■ Görev 1
Tasarrufun iptali davasına ilişkin metni hiçbir değişiklik yapmadan eksiksiz olarak tekrarlayın.

■ Alıntı Metin

==================================================

Alacaklılarından mal kaçırmak ve borçların ödenmesine engel olmak üzere sahip olduğu taşınır ve taşınmaz malvarlığını üçüncü kişilere devrederek mal varlığından çıkaran borçluların bu tasarrufundan zarar gören alacaklılar işbu alacaklarının tahsilini sağlamak üzere İcra ve İflas Kanunu'nun 277 ile 284. Maddelerinde düzenlenen Tasarrufun İptali veya Türk Borçlar Kanunu'nun 19. Maddesinde düzenlenen Muvazaa Nedenine Dayalı Tasarrufun İptali davası açılabilirler. 1

A. İcra ve İflas Kanunu'nun 277 ile 284. Maddelerinde düzenlenen Tasarrufun İptali davası ile davalı borçlu tarafından geçerli olarak yapılan tasarruf işleminin, davacı alacaklı bakımından hükümsüz sayılması talep edilmektedir.

İcra ve İflas Kanununa dayalı olarak ikame edilen iptal davası ile gerçek bir hukuki işlemin dava yolu ile iptali talep edilmekte olup mahkeme tarafından iptal kararı verilmesi halinde, davacı alacaklı bakımından alacağı olan tutar ile sınırlı olmak üzere cebri icraya devam edilebilme imkânı bulunmaktadır.

==================================================

Kayıtlı veri satırları

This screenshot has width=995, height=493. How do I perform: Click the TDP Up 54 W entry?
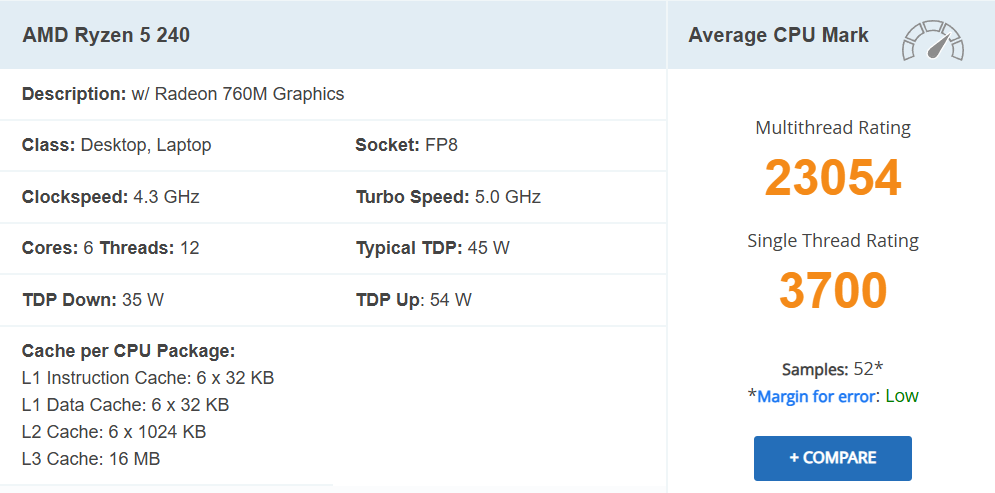coord(413,299)
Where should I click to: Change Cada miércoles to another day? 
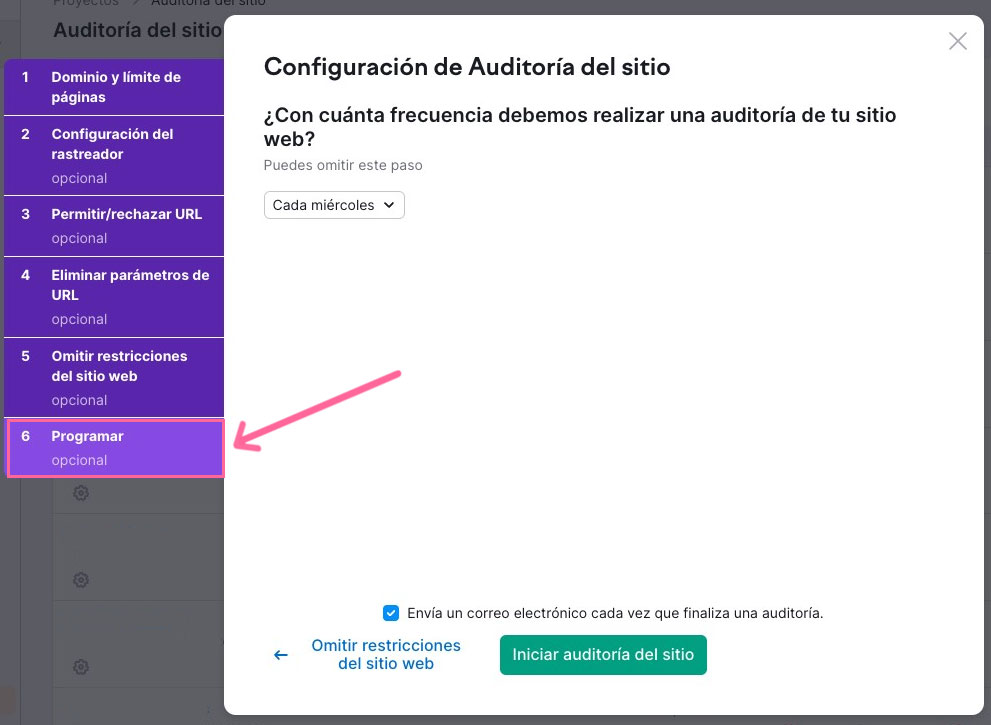tap(334, 205)
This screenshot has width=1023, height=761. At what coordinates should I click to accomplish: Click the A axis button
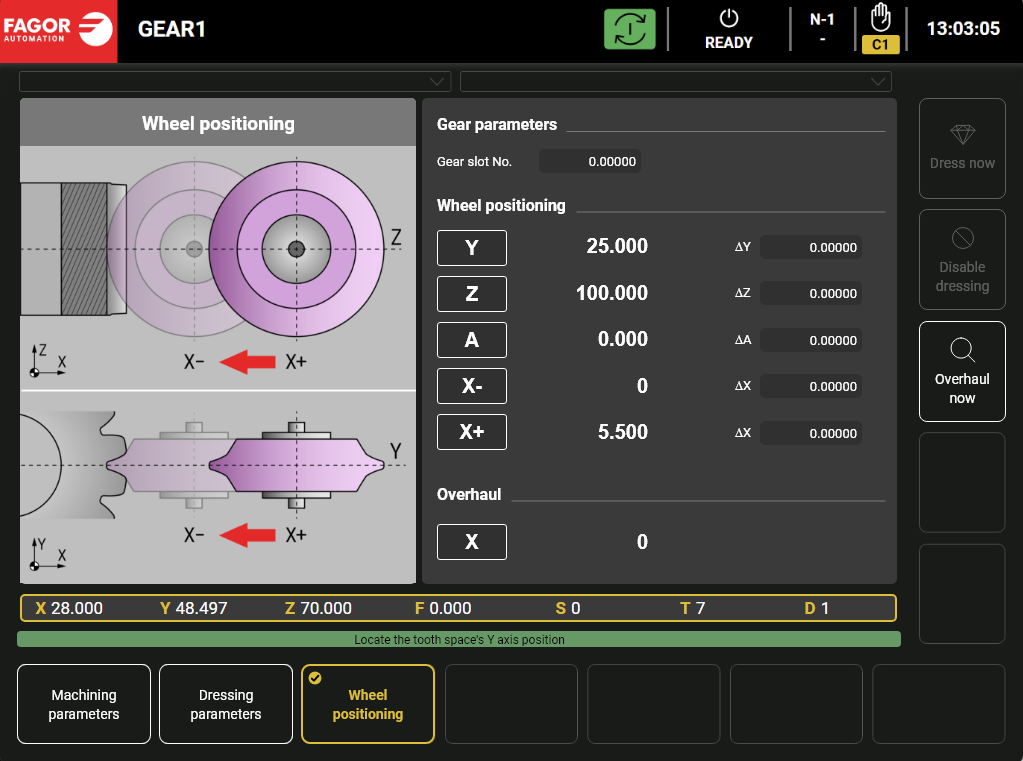(x=472, y=340)
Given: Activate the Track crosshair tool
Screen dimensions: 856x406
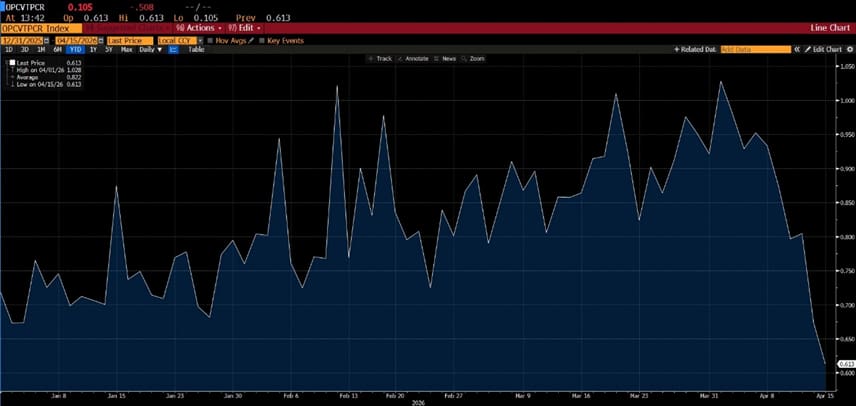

==================================================

■ Görev 2
Yukarıdaki kayıtlı veri satırlarının tamamını boş satırları atlayarak numaralı bir liste hâlinde verin. Resimler yanıtta yer almasın.

■ Yazılı Yanıt 1
Alacaklılarından mal kaçırmak ve borçların ödenmesine engel olmak üzere sahip olduğu taşınır ve taşınmaz malvarlığını üçüncü kişilere devrederek mal varlığından çıkaran borçluların bu tasarrufundan zarar gören alacaklılar işbu alacaklarının tahsilini sağlamak üzere İcra ve İflas Kanunu'nun 277 ile 284. Maddelerinde düzenlenen Tasarrufun İptali veya Türk Borçlar Kanunu'nun 19. Maddesinde düzenlenen Muvazaa Nedenine Dayalı Tasarrufun İptali davası açılabilirler. 1

A. İcra ve İflas Kanunu'nun 277 ile 284. Maddelerinde düzenlenen Tasarrufun İptali davası ile davalı borçlu tarafından geçerli olarak yapılan tasarruf işleminin, davacı alacaklı bakımından hükümsüz sayılması talep edilmektedir.

İcra ve İflas Kanununa dayalı olarak ikame edilen iptal davası ile gerçek bir hukuki işlemin dava yolu ile iptali talep edilmekte olup mahkeme tarafından iptal kararı verilmesi halinde, davacı alacaklı bakımından alacağı olan tutar ile sınırlı olmak üzere cebri icraya devam edilebilme imkânı bulunmaktadır.

■ Yazılı Yanıt 2
1. This screenshot has width=995, height=493. How do I perform: Click the TDP Up 54 W entry?
2. coord(413,299)
3. Where should I click to: Change Cada miércoles to another day? 
4. tap(334, 205)
5. This screenshot has width=1023, height=761. At what coordinates should I click to accomplish: Click the A axis button
6. (x=472, y=340)
7. Given: Activate the Track crosshair tool
8. Screen dimensions: 856x406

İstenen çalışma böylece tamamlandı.